Skin cancer may increase the risk of other cancers.
A recent study suggests that survivors of certain types of skin cancer may face an increased risk for developing other forms of cancer later in their lives. The study, which found that individuals who had had nonmelanoma skin cancer, or NMSC, were more likely to develop melanoma and 29 other forms of cancer, than people who did not have NMSC.
NMSC, the most common type of cancer, is the most common and easily treatable type of skin cancer. However, the study revealed that people who had NMSC had a higher susceptibility to malignant tumor development than people who had not had NMSC, and that the risk was even greater in people diagnosed with NMSC age 25 and younger.
Survivors of NMSC, ages 25 and older, are 1.36 times more likely to develop subsequent types of cancer, while NMSC survivors age 25 and younger are a whopping 23 times more likely. Of the cancer types likely to develop, people in this category were 94 and 93 more likely to develop melanoma and salivary gland cancer.

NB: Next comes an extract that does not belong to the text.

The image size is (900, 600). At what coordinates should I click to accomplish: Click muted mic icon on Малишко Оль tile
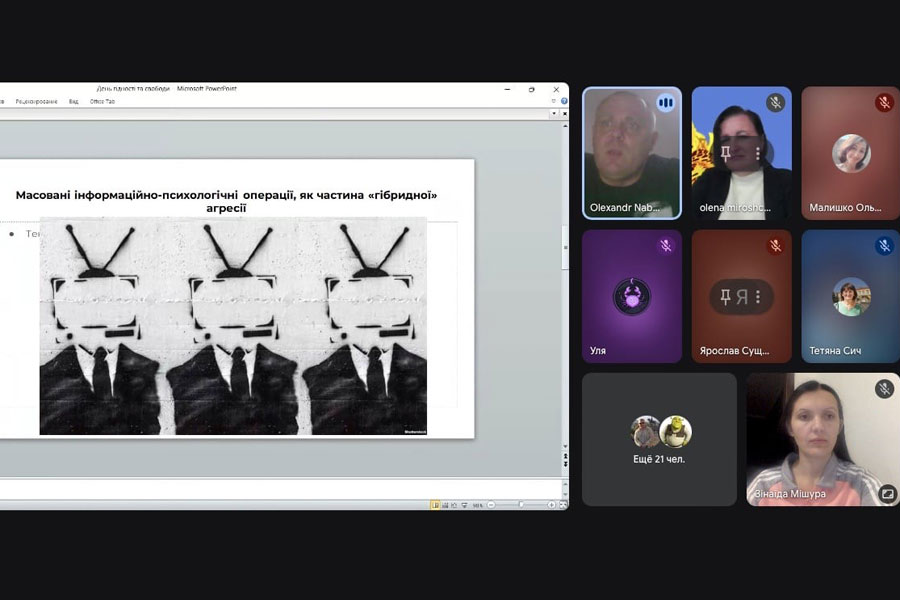[884, 103]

The study, conducted by researchers at the University of Melbourne in Australia and published in the journal Cancer Epidemiology, Bio-markers & Prevention, was comprised of two cohorts. The first, a group of 502,490 people with a history of NMSC, and the second, a control group of 8,787,513 people with no history of NMSC. The subjects of the study were following electronically for five to six years. Over the span of the study’s duration, 67,148 individuals from the NMSC group and 863,441 individuals from the control group developed subsequent cancers.
Subjects from the NMSC group who developed subsequent cancer types had a consistently elevated risk of developing stomach, prostate, pancreas, bladder, brain, lung, colon and liver cancer, while certain brain, colon and prostate cancer susceptibility increased over time.